EXCRETION STUDIES ON THIOURACIL AND ITS 6-BENZYL, 6-n-PROPYL AND 6-METHYL DERIVATIVES IN MAN*

Abstract

AMONG the derivatives of thiouracil studied quantitatively by Astwood, Bissell and Hughes (1) for antithyroid activity in rats, 6-benzylthiouracil was found to be one of the most active compounds. On the basis of reduction in thyroid iodine concentration and to a lesser extent on the degree of thyroid enlargement following administration of the drug in the diet for ten days, benzylthiouracil was estimated to be 10 times as active as thiouracil and only slightly less potent than propylthiouracil.

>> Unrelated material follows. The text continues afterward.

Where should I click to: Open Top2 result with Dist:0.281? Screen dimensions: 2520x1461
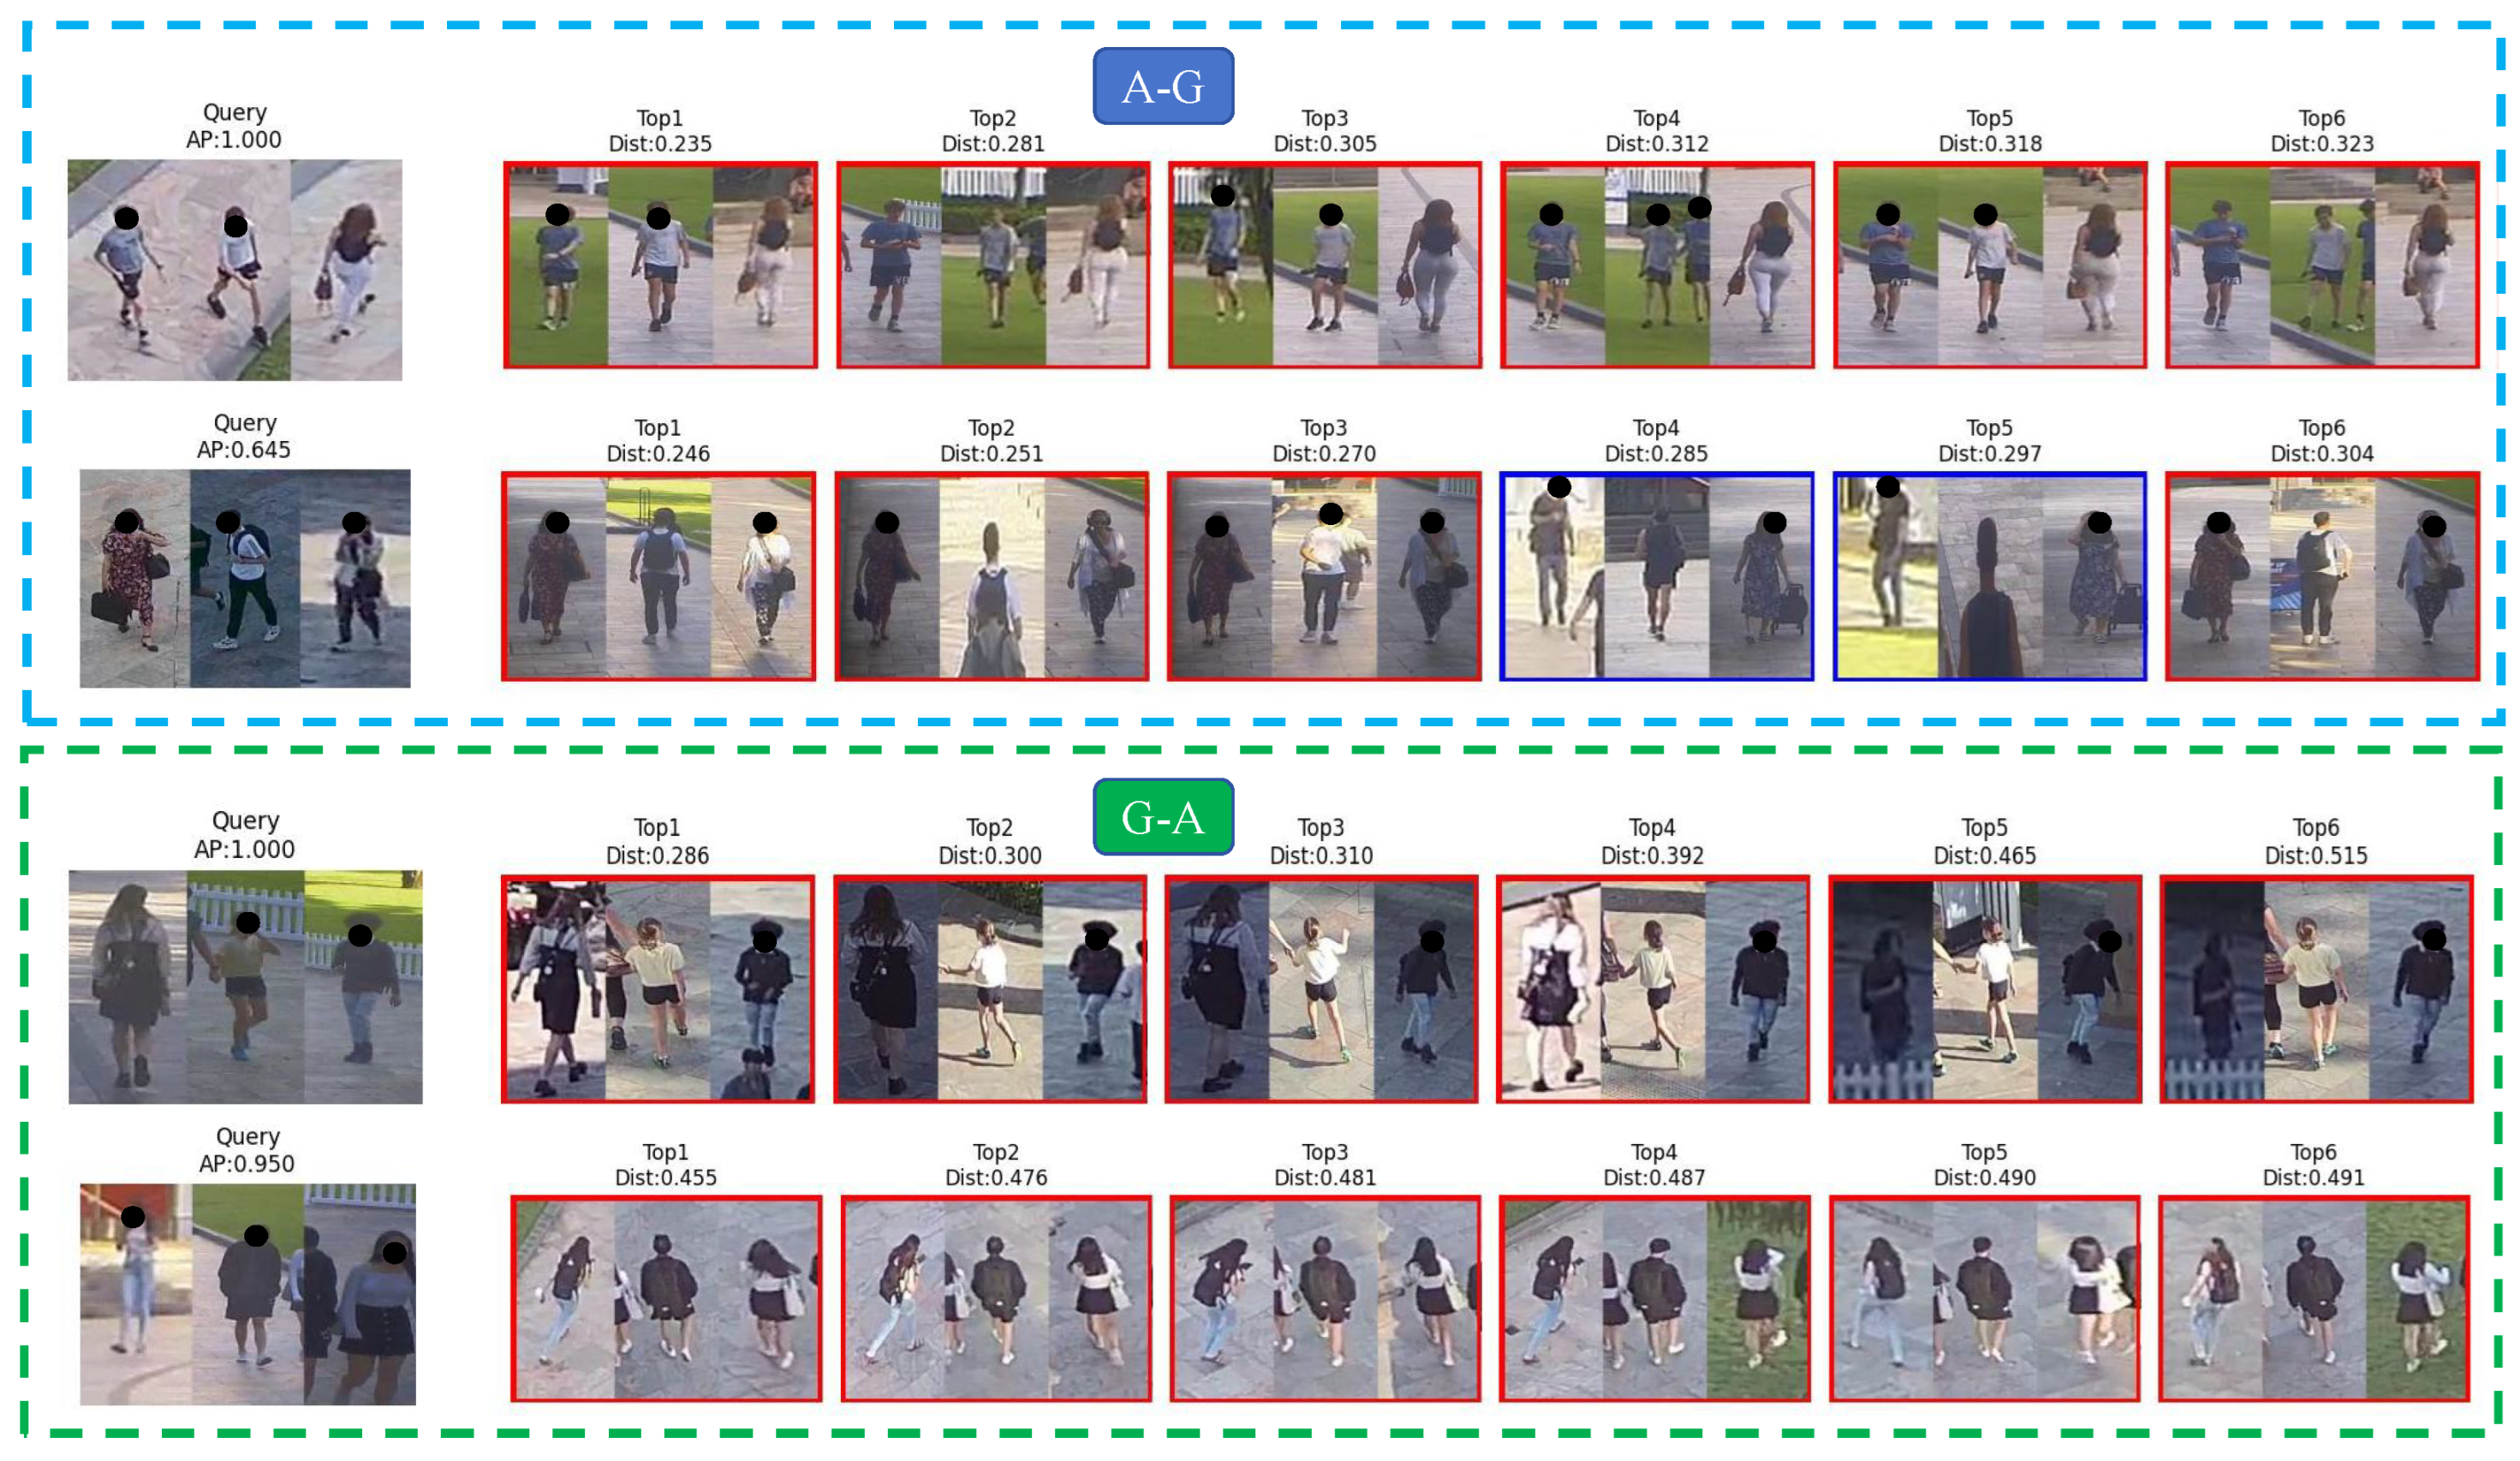pos(993,265)
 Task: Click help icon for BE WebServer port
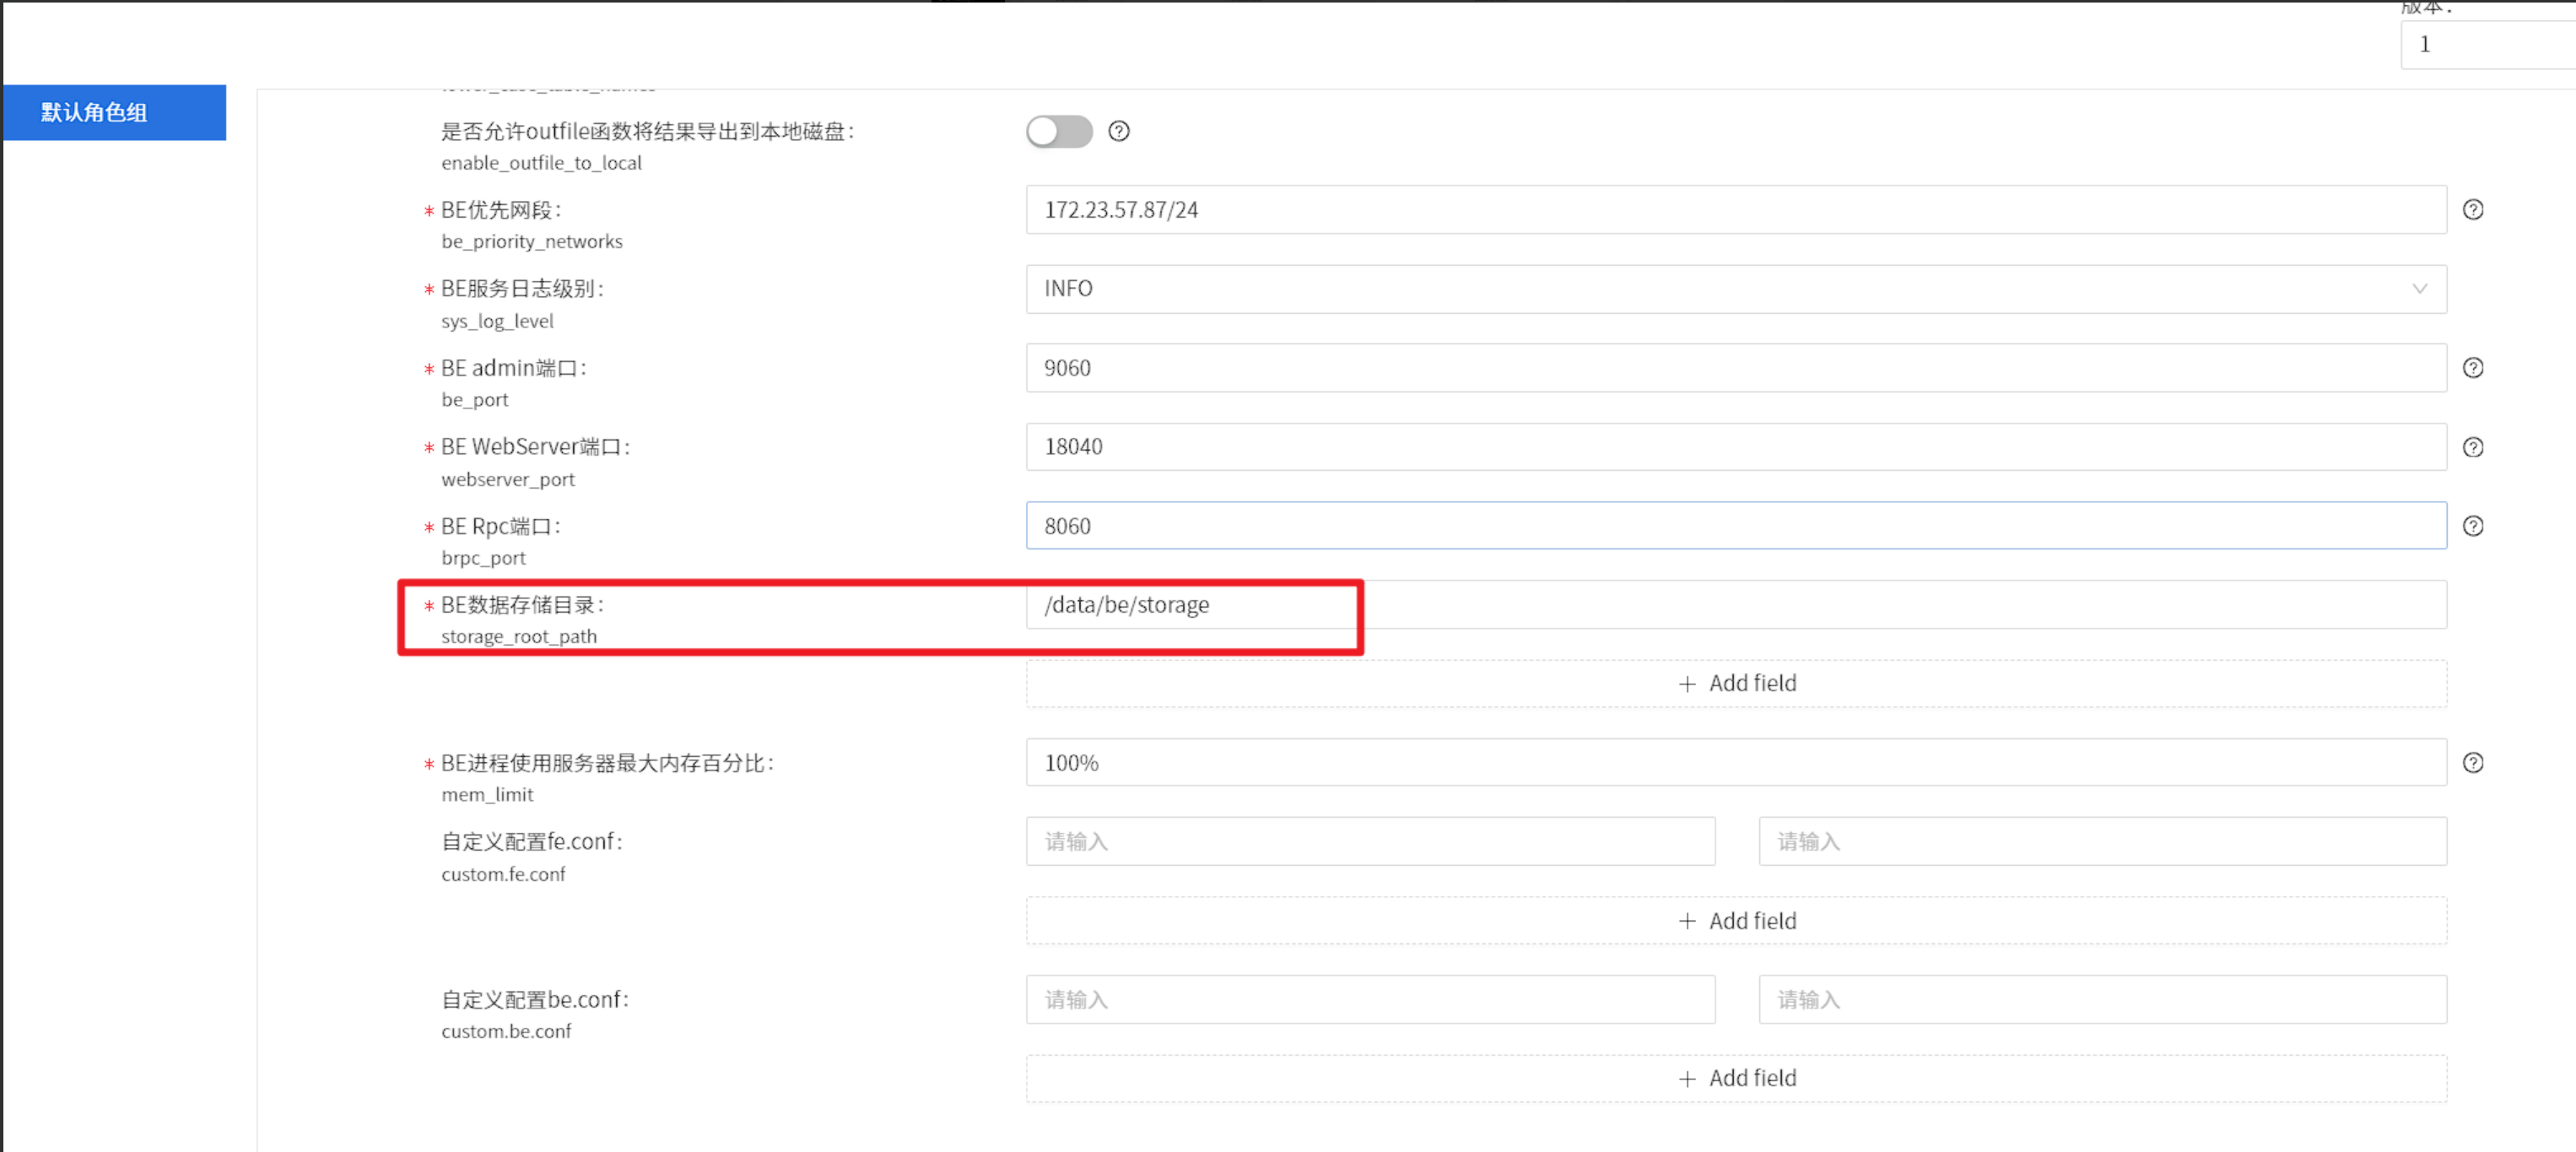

Methylthiouracil was estimated to be equal in potency to thiouracil. Quantitative evaluation of certain goitrogens by McGinty et al. (2) based on the capacity of these substances to inhibit collection of radioiodine following single injections into rats, indicated that benzylthiouracil and propylthiouracil were approximately 10 times as active as thiouracil and methylthiouracil. These studies appeared to be quite consistent with those in which comparative potency was established by the chronic feeding tests. However, similar studies using chicks instead of rats showed that benzylthiouracil was considerably more active than propylthiouracil or thiouracil, the latter two possessing about equal inhibitory effects on uptake of radioiodine by the chick thyroid. Methylthiouracil was not included in the chick studies.